4/10/2010 9:22:15 PM

Religion and Science

By Albert Einstein

(The following article by Albert Einstein appeared in the New York Times Magazine on November 9, 1930 pp 1-4. It has been reprinted in Ideas and Opinions, Crown Publishers, Inc. 1954, pp 36 - 40. It also appears in Einstein's book The World as I See It, Philosophical Library, New York, 1949, pp. 24 - 28.)

Everything that the human race has done and thought is concerned with the satisfaction of deeply felt needs and the assuagement of pain. One has to keep this constantly in mind if one wishes to understand spiritual movements and their development. Feeling and longing are the motive force behind all human endeavor and human creation, in however exalted a guise the latter may present themselves to us.
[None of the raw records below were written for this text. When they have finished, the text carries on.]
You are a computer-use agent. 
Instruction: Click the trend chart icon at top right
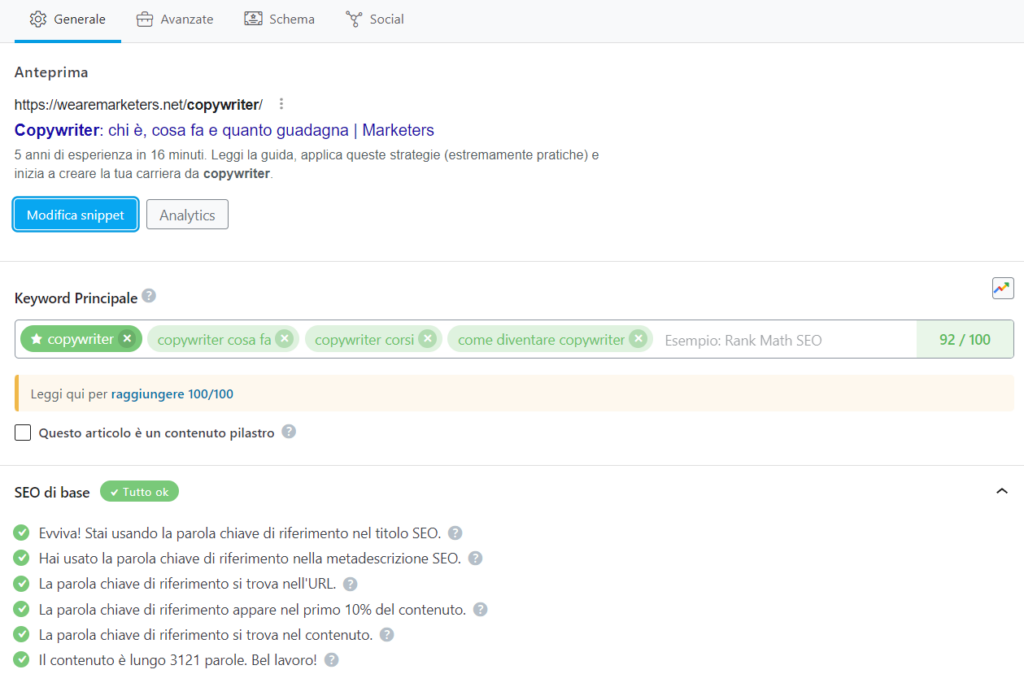tap(1003, 288)
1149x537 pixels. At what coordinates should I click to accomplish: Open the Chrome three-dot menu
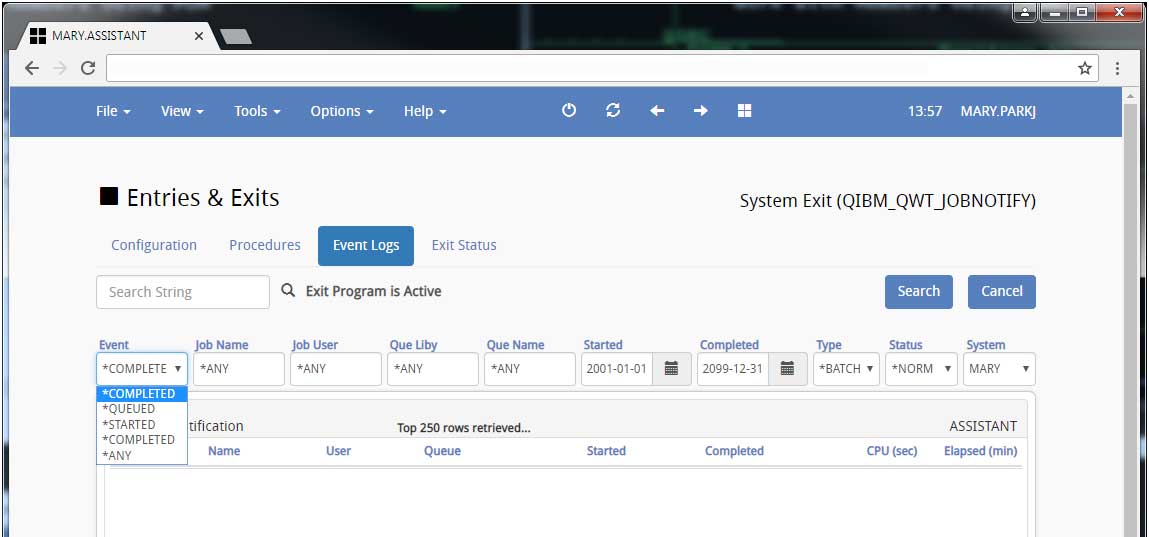click(x=1118, y=68)
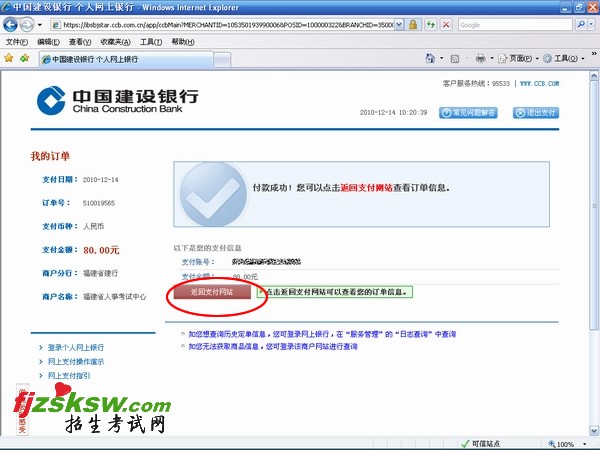
Task: Click the 返回支付网站 button
Action: (212, 292)
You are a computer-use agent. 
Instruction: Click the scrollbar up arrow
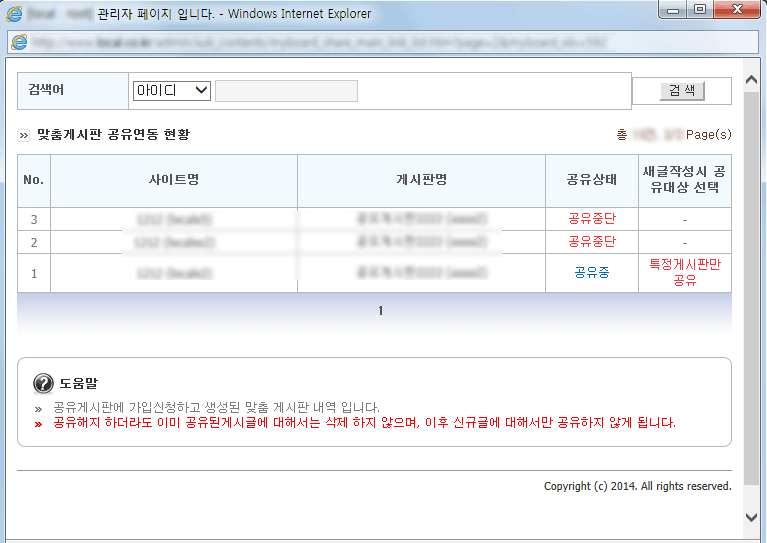(751, 79)
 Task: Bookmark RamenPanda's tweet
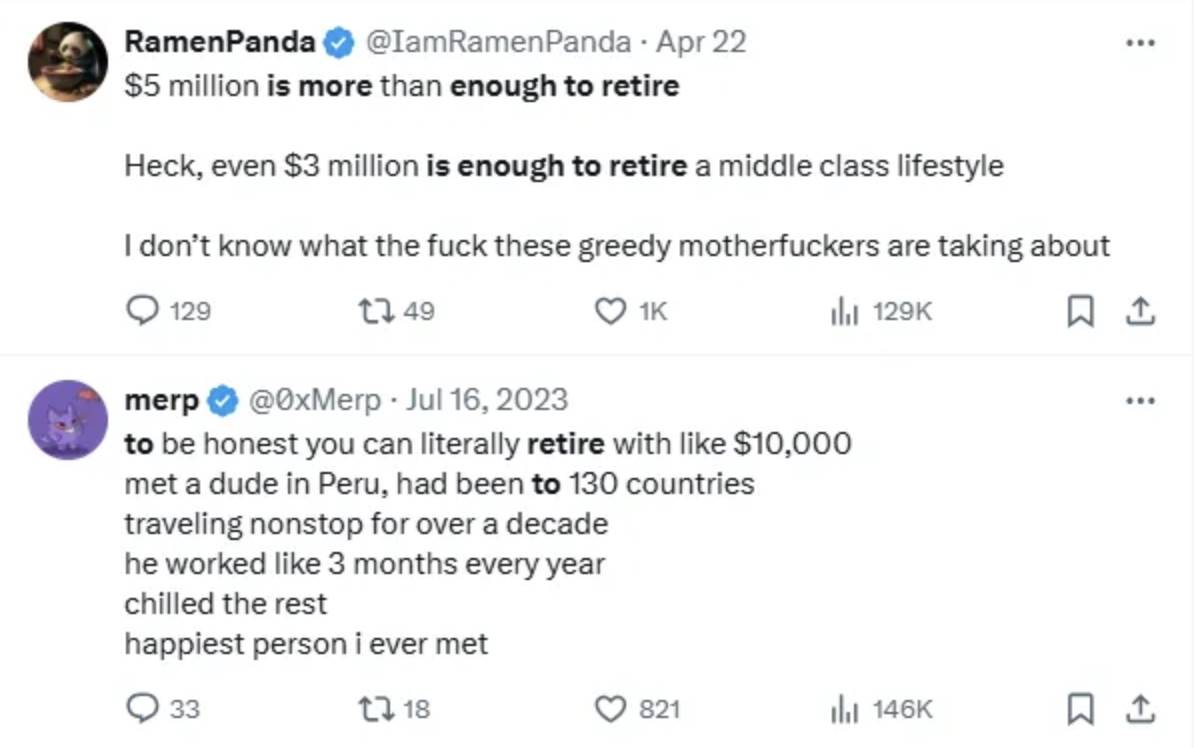pyautogui.click(x=1080, y=313)
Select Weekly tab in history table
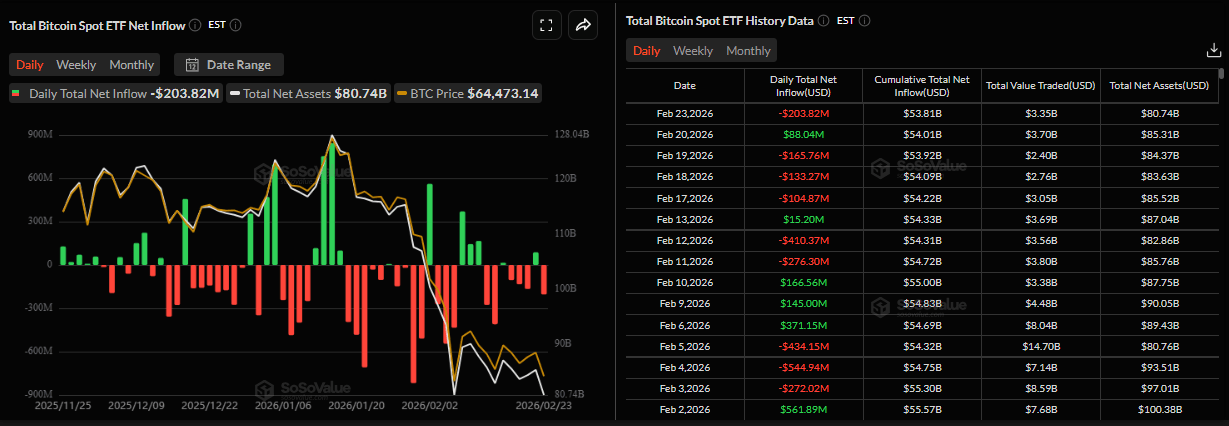This screenshot has width=1229, height=426. coord(693,51)
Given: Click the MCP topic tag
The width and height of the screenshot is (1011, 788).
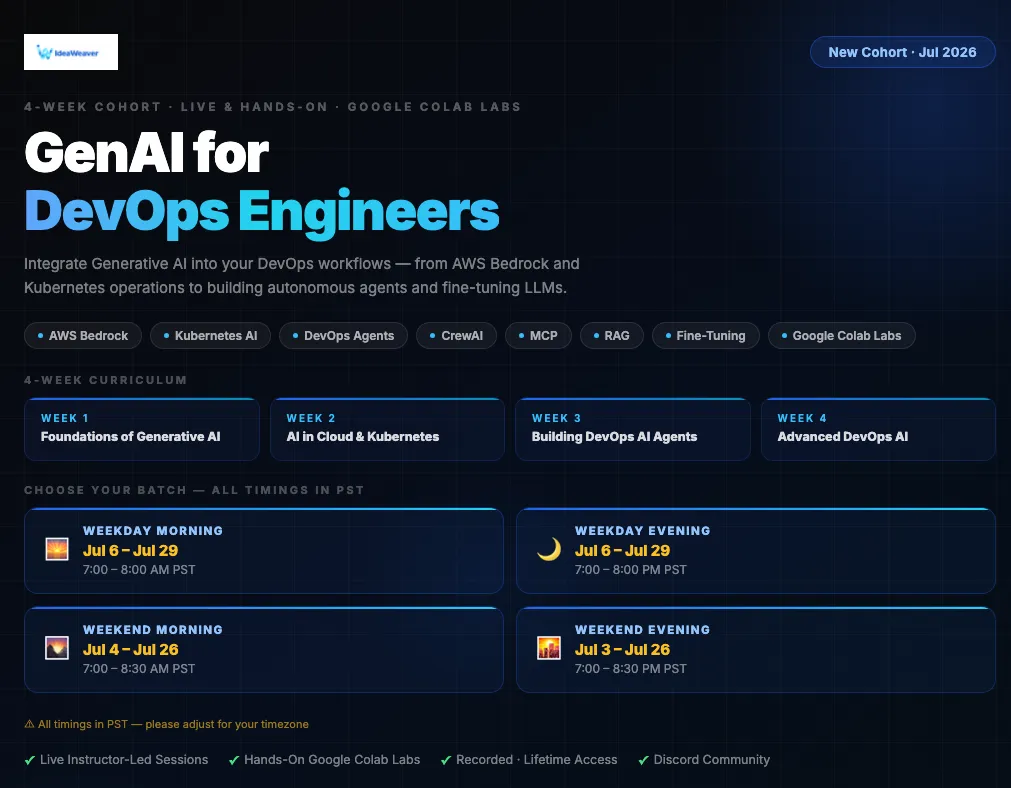Looking at the screenshot, I should [x=538, y=335].
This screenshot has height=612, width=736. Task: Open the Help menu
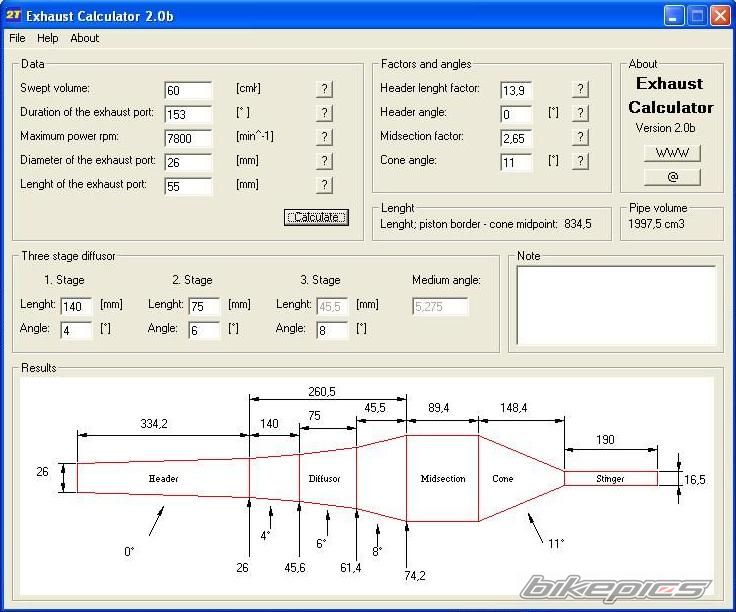[x=48, y=38]
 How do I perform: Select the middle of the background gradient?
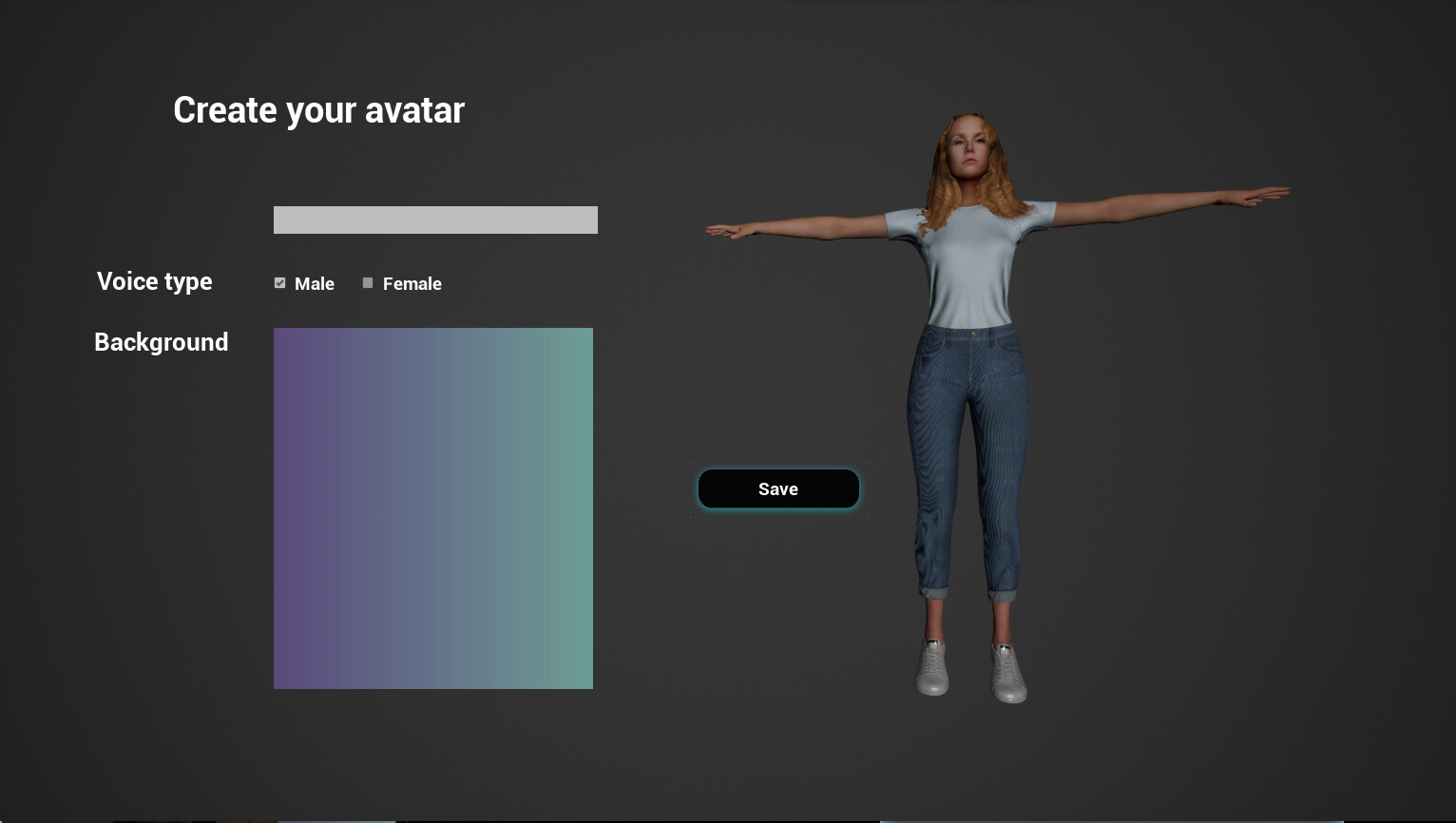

Now what are the feelings and needs that have led men to religious thought and belief in the widest sense of the words? A little consideration will suffice to show us that the most varying emotions preside over the birth of religious thought and experience. With primitive man it is above all fear that evokes religious notions - fear of hunger, wild beasts, sickness, death. Since at this stage of existence understanding of causal connections is usually poorly developed, the human mind creates illusory beings more or less analogous to itself on whose wills and actions these fearful happenings depend. Thus one tries to secure the favor of these beings by carrying out actions and offering sacrifices which, according to the tradition handed down from generation to generation, propitiate them or make them well disposed toward a mortal. In this sense I am speaking of a religion of fear. This, though not created, is in an important degree stabilized by the formation of a special priestly caste which sets itself up as a mediator between the people and the beings they fear, and erects a hegemony on this basis. In many cases a leader or ruler or a privileged class whose position rests on other factors combines priestly functions with its secular authority in order to make the latter more secure; or the political rulers and the priestly caste make common cause in their own interests.

The social impulses are another source of the crystallization of religion. Fathers and mothers and the leaders of larger human communities are mortal and fallible. The desire for guidance, love, and support prompts men to form the social or moral conception of God. This is the God of Providence, who protects, disposes, rewards, and punishes; the God who, according to the limits of the believer's outlook, loves and cherishes the life of the tribe or of the human race, or even or life itself; the comforter in sorrow and unsatisfied longing; he who preserves the souls of the dead. This is the social or moral conception of God.

The Jewish scriptures admirably illustrate the development from the religion of fear to moral religion, a development continued in the New Testament. The religions of all civilized peoples, especially the peoples of the Orient, are primarily moral religions. The development from a religion of fear to moral religion is a great step in peoples' lives. And yet, that primitive religions are based entirely on fear and the religions of civilized peoples purely on morality is a prejudice against which we must be on our guard. The truth is that all religions are a varying blend of both types, with this differentiation: that on the higher levels of social life the religion of morality predominates.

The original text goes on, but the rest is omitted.